▸ WORK TASK
All lines from the one that mentions "You are a computer-use" through the last of the entries below must be copied exactly, with both ends kept.
----
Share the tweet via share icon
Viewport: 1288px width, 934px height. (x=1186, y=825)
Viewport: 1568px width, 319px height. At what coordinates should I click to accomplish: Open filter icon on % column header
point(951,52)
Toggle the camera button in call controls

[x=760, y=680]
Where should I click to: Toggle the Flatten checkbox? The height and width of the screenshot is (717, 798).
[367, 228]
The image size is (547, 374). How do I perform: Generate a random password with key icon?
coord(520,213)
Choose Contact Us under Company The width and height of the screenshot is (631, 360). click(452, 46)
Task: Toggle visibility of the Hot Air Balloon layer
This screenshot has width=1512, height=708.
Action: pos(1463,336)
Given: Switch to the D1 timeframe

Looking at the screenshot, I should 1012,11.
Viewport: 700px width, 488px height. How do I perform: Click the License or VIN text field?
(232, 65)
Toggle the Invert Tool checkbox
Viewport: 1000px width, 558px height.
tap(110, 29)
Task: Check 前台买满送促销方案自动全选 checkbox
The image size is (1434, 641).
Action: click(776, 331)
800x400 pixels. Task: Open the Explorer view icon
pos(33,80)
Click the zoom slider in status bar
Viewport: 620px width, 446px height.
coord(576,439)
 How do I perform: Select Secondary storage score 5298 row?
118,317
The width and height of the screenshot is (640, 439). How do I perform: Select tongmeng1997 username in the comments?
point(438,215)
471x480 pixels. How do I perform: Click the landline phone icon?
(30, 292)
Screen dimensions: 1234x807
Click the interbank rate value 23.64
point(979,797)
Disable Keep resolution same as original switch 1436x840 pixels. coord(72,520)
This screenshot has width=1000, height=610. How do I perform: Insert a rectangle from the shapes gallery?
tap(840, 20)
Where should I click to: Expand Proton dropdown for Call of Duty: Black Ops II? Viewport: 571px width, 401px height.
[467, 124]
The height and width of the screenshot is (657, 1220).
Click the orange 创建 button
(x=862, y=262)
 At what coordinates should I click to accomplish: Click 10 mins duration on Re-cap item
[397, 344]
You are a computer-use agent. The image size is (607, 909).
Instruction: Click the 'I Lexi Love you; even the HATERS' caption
----
▸ TASK SOLUTION
You are a computer-use agent. The image size is (607, 909).
Instruction: Click the 'I Lexi Love you; even the HATERS' caption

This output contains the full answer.